One of the things I am most interested in is how we change minds. By this, I mean lasting, long-term change in attitude, not just a short-term, temporary persuasion. I think that there may be some overlap in technique, but my intuition tells me that these are vastly different activities with similarly different (and diverse) methods that must be brought to bear.
I have an enthusiastic hobbiest’s fascination with marketing and advertising which, I think, focuses much more on short-term change than what I am really interested in. However, I suspect that there is something to be learned by traditional marketing techniques, and newer techniques in particular. (Repetition, for instance, likely plays a role in both kinds of influence.) Since we are really just beginning to understand the psychology behind marketing techniques, there could be a wealth of knowledge around the corner. (That assumes that what we are learning ends up passing muster down the road, a substantial problem in the psychology field today.)

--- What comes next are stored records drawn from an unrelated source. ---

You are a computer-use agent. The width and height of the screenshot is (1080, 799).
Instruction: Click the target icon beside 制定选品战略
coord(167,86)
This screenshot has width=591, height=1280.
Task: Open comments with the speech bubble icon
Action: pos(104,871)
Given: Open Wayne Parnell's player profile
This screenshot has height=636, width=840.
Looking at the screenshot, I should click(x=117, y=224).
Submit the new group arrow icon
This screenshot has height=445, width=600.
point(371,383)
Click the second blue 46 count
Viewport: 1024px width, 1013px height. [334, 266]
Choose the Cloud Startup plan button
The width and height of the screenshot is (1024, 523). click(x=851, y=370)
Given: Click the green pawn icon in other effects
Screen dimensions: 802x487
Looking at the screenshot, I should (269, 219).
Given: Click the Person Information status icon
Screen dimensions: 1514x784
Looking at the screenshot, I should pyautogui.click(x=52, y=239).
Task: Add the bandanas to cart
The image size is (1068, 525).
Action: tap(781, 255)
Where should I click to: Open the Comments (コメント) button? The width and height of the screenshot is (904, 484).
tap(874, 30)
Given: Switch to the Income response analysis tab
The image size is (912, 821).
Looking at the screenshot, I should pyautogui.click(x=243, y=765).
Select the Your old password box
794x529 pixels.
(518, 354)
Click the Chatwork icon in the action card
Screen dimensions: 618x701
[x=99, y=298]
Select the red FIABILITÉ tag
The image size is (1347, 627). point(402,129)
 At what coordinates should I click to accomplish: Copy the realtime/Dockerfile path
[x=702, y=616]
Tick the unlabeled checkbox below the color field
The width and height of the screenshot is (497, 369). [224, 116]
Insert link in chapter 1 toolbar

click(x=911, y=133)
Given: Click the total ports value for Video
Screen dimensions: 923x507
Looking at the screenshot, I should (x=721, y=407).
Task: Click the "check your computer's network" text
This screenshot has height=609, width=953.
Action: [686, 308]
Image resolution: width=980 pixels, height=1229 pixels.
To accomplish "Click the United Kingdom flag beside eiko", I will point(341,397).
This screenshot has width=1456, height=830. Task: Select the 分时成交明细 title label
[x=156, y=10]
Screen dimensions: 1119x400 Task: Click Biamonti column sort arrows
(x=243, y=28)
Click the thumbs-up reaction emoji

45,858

I have a lot of thoughts on the issue of changing minds in the long term, and I’ll mention them as they come up and my ideas on this matter refine. For now, I’ll just mention a few of the simpler ones.
Length and Depth of Engagement: I think that the amount of time and the depth of exposure to a potentially mind-changing point of view almost certainly influences its success. I imagine that a particularly traumatic experience may form lasting change, but outside of those unfortunate situations, regular, repeated exposure to an attitude, and more than a superficial understanding of that attitude is likely to be necessary for lasting change.
Willingness to Engage: This is really hard. I think it will forever be hard to change a mind that does not want to be changed. Or, put a different way, a completely closed mind is a static mind and a static mind, by definition, cannot be changed. I’m not much for absolutes, and that goes here as well, but “cannot be changed” and “exceedingly difficult to change” are nearly synonymous at this stage of our understanding of this topic.
Rewards for Engagement: Note that I say rewards for engagement here, not for actually changing of one’s mind which, if it happens, is probably it’s own reward in a way. (A more accurate/congruent sense of one’s beliefs, for instance, could be considered the reward.) I think that when looking at strategies for long-term changing of attitudes, rewarding the effort is likely to be at least somewhat important. I’m not sure exactly how this may play out, but instinctually, this feels like it has a place in the discussion.
I note that all three of the initial thoughts I mention above center around engagement with a new attitude. This is encouraging in a way because it means that there is some cohesiveness to my thoughts at this point. It is, however, discouraging because it’s the willingness to engage that I think is most lacking in our US society at present. I think I shall spend some time thinking about ways to prompt that engagement (and incorporating rewards for it, as mentioned above). A post is sure to follow.